Testing for platelet dysfunction usually doesn’t change the therapy used, since the end result is the dissolution or prevention of clots. However, it is important to know why a patient experiences blood clots that are life-threatening.
- Complete Blood Count (CBC): a manual or automated platelet count from a peripheral smear of blood on a slide.

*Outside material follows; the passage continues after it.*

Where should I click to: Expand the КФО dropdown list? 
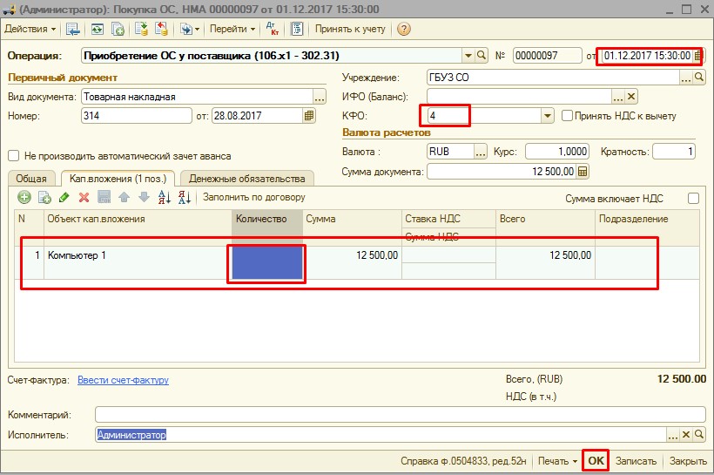(548, 115)

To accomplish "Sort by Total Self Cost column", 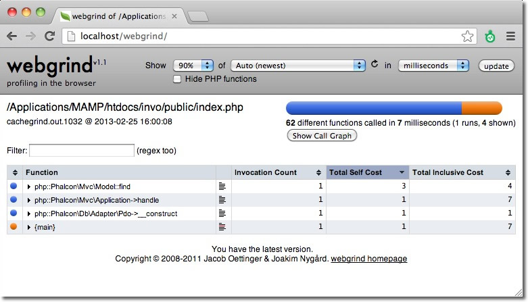I will pyautogui.click(x=367, y=172).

- Bleeding time is determined by making a small cut and timing how long hemostasis takes. These tests the interaction of platelets with blood vessel wall injury
- Platelet Function Analyzer: commercially available, this has largely replaced the cumbersome bleeding time test
- PTT and PT: the prothrombin time (PT) is a measure of one of the pathways (extrinsic) of the clotting cascade in which platelets take part. Activated partial thromboplastin time (aPTT) tests another pathway, the intrinsic clotting cascade
- Genetic testing of blood DNA: To identify gene mutations
Platelet Function Testing
The evaluation of platelet function inside the body has always been a challenge until recently. New technology has made it possible to test platelet aggregation, adhesion, and circulating properties. These use light to measure the amount of opaqueness there is due to clots or non-clotting in platelet-rich plasma or whole blood, or they use the time it takes for clots to form:
- Platelet Aggregometry: The VerifyNow Assay is the latest technology in aggregometry
- Whole Blood Aggregometry
- Light Scattering methods
- Clot Signature Analyzer: uses a tube of blood to measure platelet function via platelet “plugs” observed
- Thrombotic Status Analyzer: measures platelet activation via capillary tube occlusion. The Platelet Function Analyzer measures the drop in flow rate through a capillary tube due to platelet plugs
- High Shear Filterometer: measures the time it takes for a filter to stop allowing blood through
Diagnosis of inherited platelet dysfunction can be made from genetic testing and platelet aggregometry.
Other Testing for Platelet Hyperfunction
The end result of platelet hyperfunction is clotting. In this regard, confirmation is done via ultrasound of blood vessels, or when more accuracy is needed, CT or MRI of arteries or veins suspected to harbor thrombi (clots).
Testing Used After Antiplatelet Medicines are Begun
Anticoagulation using antiplatelet drugs is challenging, in that the effect must be enough to discourage clot formation but not so much to provoke bleeding. Once antiplatelet medications are begun, it is necessary to do interval testing to ensure the patient’s clotting tendencies fall into the narrow range of what is considered ideal anticoagulation. For this purpose, the following interval blood tests are used:
- PT (prothrombin time): Measures the time for plasma to clot when exposed to tissue factor.
- INR (the international normalized ratio): A PT ratio applied to a world-wide standard and measures how well the PT is affected by anticoagulants. It is expressed in the multiples of decreased speeds from normal clotting. The therapeutic goal for anticoagulation is an INR of 2-3 (ideally, 2.5). Because it is an international standard, it is especially useful for travelers.
- aPTT (activated partial thromboplastin time): measures the time for plasma to clot after exposure to contact factors.